Rewrite the records as a numbered list, from the line containing "is (626, 967)." through the line containing "legend-swatch is located", both included. Skip blank lines and leave the pictures out.
======== SOURCE INFORMATION ========
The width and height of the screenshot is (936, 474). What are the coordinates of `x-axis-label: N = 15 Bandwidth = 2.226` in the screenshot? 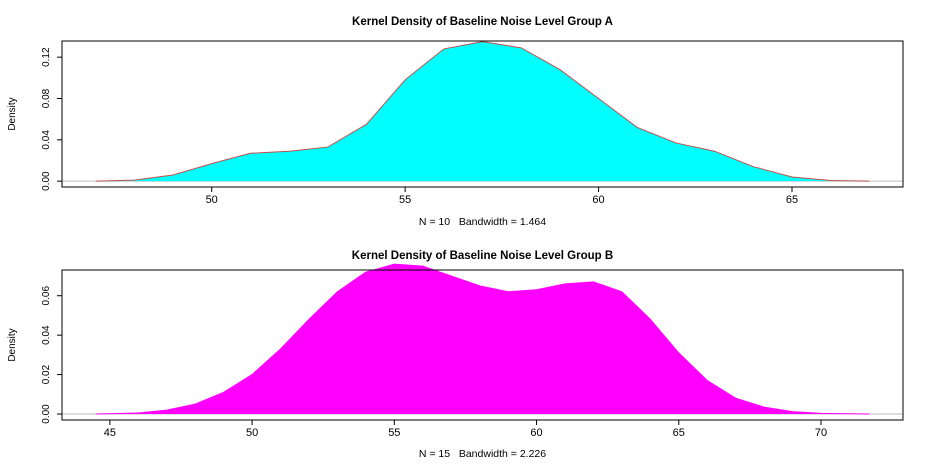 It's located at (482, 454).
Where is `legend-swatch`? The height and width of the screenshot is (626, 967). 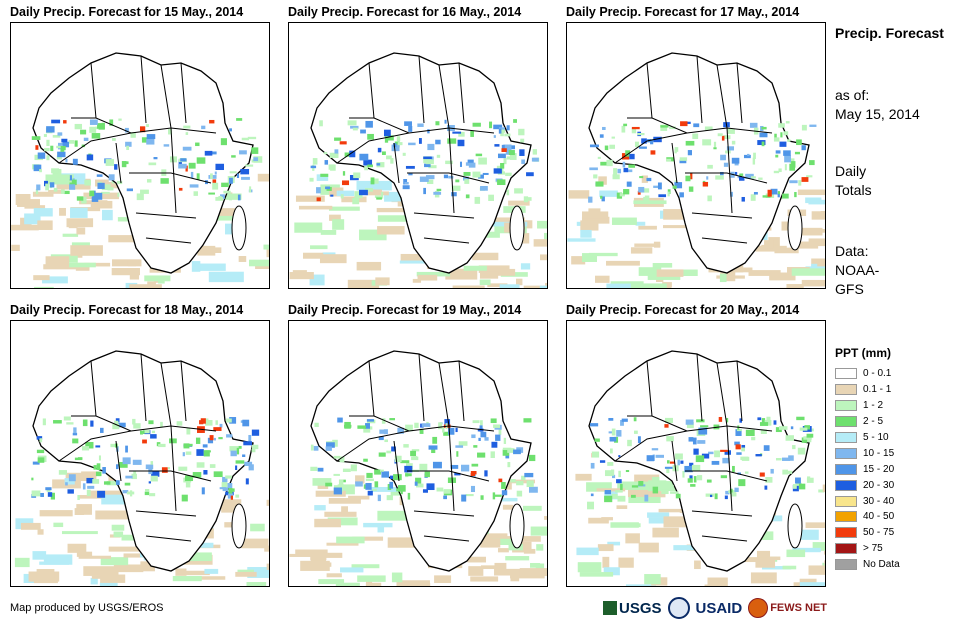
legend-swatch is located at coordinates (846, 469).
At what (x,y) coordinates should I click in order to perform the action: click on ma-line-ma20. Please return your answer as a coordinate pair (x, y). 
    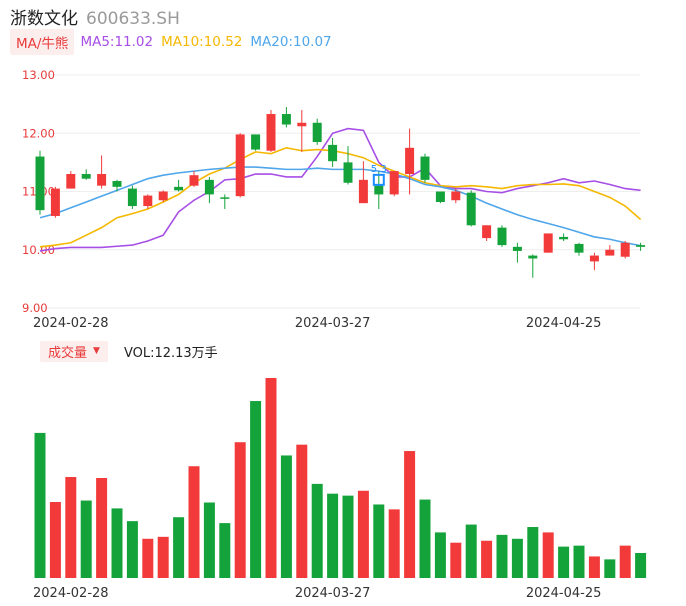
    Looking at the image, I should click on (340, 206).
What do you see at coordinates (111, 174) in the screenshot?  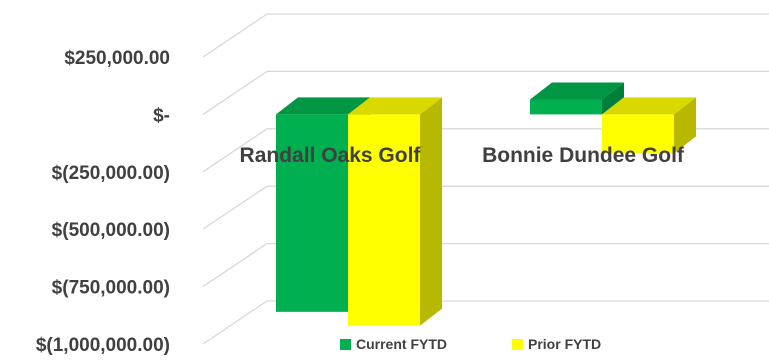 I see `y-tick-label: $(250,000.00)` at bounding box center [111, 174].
========
> _COMPLETED EXERCISE_:
1. Where is `legend-swatch`? The height and width of the screenshot is (626, 967). 
2. legend-swatch is located at coordinates (846, 469).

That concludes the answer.